The Jungle Girl eBook

This eBook from the Gutenberg Project consists of approximately 275 pages of information about The Jungle Girl.

The Jungle Girl eBook

This eBook from the Gutenberg Project consists of approximately 275 pages of information about The Jungle Girl.

The mahout and the coolie were already cleaning the deer and, without troubling to cut it up, bound its legs together with udal fibre and tied it to the pad of their elephant; and the party moved on again.

Half a mile further on the silence of the forest was broken by the loud crowing of a cock, taken up and answered defiantly by others.

“Hallo! are we near a village, sir?” asked Wargrave, surprised at the familiar sounds so far in the heart of the wild.

“No; those are jungle-fowl,” whispered the Political Officer.  “Get your gun ready.”

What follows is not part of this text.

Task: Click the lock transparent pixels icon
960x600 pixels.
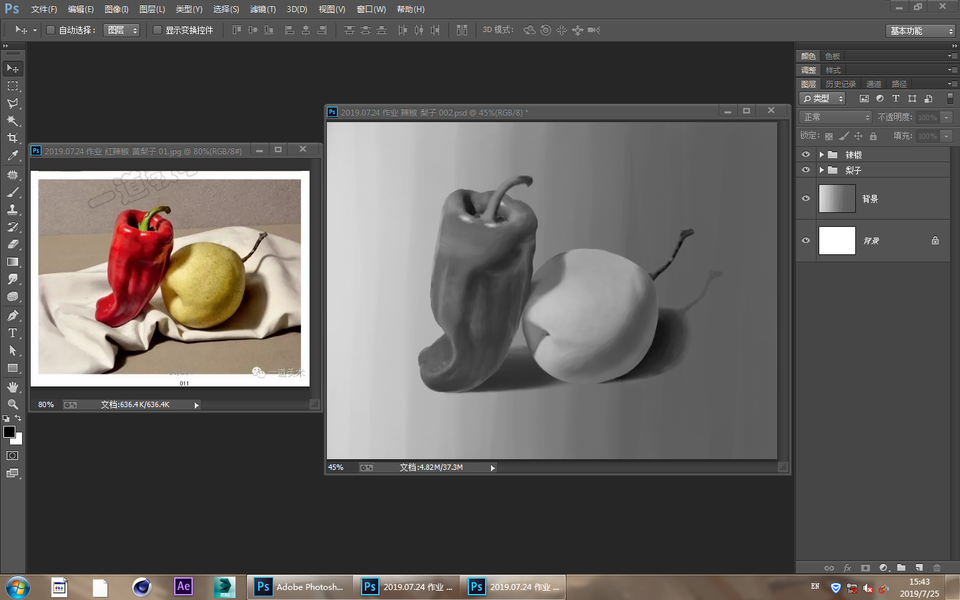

He halted the elephant and picked up his fowling-piece.  Frank hurriedly substituted a shot cartridge for the one loaded with ball in his gun.  He heard a pattering on the dry leaves under the trees and into a fairly open space before them stalked a pretty little bantam cock with red comb and wattles and curving green tail-feathers, followed by four or five sober brown hens, so like in every respect to domestic fowl that Wargrave hesitated to shoot.  But suddenly the birds whirred up into the air; and, as the Colonel gave them both barrels, Frank did the same.  The cock and three of his wives dropped.  The mahout urged his elephant forward and made the reluctant animal pick up the crumpled bunches of blood-stained feathers in its curving trunk and pass them to him.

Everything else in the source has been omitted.